DEE: This is Murewa prison where Iain Kay is being held. We are just waiting for him to go out, to come out. We haven't been allowed inside. Even his son is still sitting outside. Just see how it goes from here.

But bureaucracy takes time and the paperwork for his release moves slowly. 24 hours after the order is granted Iain Kay is back in Harare and ready to continue the campaign.

IAIN KAY, MDC MP ELECT: It certainly doesn't dampen my spirit. But it does make it a lot more difficult because most of the MDC leadership has been threatened in some way or another, some have been incarcerated, some have been abducted, some murdered, a lot of them beaten and a lot more intimated, so they have actually left their areas. So it does make it more difficult but it certainly does not dampen the spirit but it does make it a lot more difficult.

Kerry Kay and Dee are on their way to meet two men whose lives hang in the balance.
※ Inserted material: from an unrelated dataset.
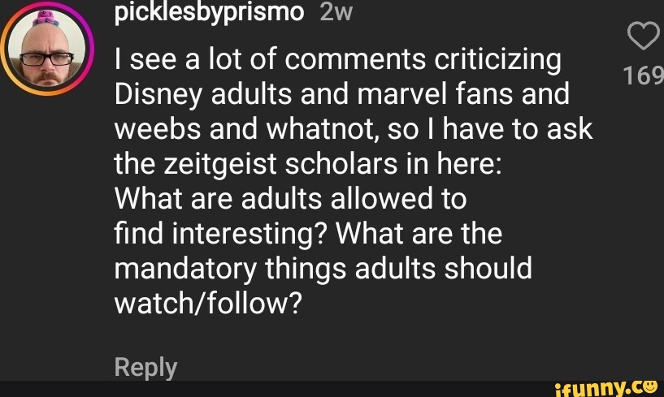Click the text "find interesting? What are the"
Viewport: 664px width, 397px height.
pyautogui.click(x=309, y=235)
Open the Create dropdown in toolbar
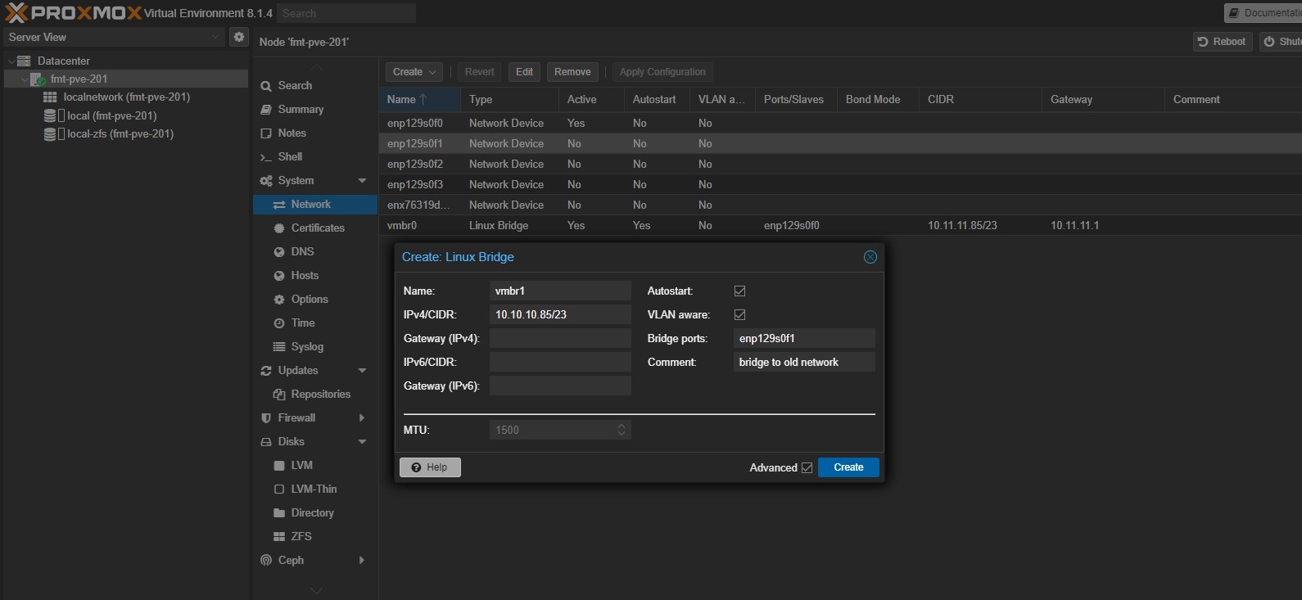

Both men have third-degree burns to almost 50% of their bodies. In this hospital there is a burns unit but almost no medication. As MDC welfare officer, Kerry Kay's job is to find what she can - this time it's burns cream.

KERRY KAY: I'm sure one of these pots will not last very long when you see the extent of the burns. And also when I came here last week, when they lifted up the blankets on the cage and showed me their legs you could smell the burnt flesh.

As violence escalates, an old terror tactic has been revived - burning people alive.

KERRY KAY: How are you feeling? Terrible?

BURNT MAN (Translation): My arms, my legs, my stomach, up to my head. And also my neck. They are worse, I am still seriously ill. They set us alight and then left us for dead. They just set fire to us and then ran away.

DEE (Translation): How did you manage to get out?

BURNT MAN (Translation): How did we get out? I started punching the door until the door gave way, it didn’t take too long, I ran towards the door and got outside and when I was outside I fell down onto a place where there was fire , I caught fire and my whole arm and my whole side were burning.

DEE (Translation): Mrs Kay has brought you some medicine for your wounds, I’ve heard there is no medicine here.

KERRY KAY: Are you in pain?

They say armed men wearing riot police uniforms were responsible for this attack. First they firebombed the rural MDC office in which they were working, then they began shooting into the building. Two men are dead, two are missing and it's not known whether these men will survive.

KERRY KAY: We are going to get you right - I've bought you some more mashonga for you, hey. OK. I've given it to the sister.

They fear that even here in hospital their attackers may come back to get them.

BURNT MAN (Translation): I can’t talk about it now. I am afraid, those people said if they find us they will do this to us again.

Dee is asked by this patient to be shown his injuries. He takes out the camera with a viewing screen and films as this man sees for the first time how badly burnt he is.

DEE (Translation): Is there anything that you want to say on camera?

BURNT MAN (Translation): My injuries are most terrible. Everywhere the injuries are bad. I must tell you..I was not expecting such a ..thing. I have said everything there is.

For Kerry Kay and Dee, coming face to face with this violence exacts an emotional toll.

KERRY KAY: The suffering... You can't describe it.

DEE: You are seeing how serious it is - right now you are crying. It is really bad.

KERRY KAY: I cried when I came here the other day and I mean... How do you comfort somebody who is - 50% of his body, he has got third degree-burns, just because he voted for the party of his choice, and for the president of his choice.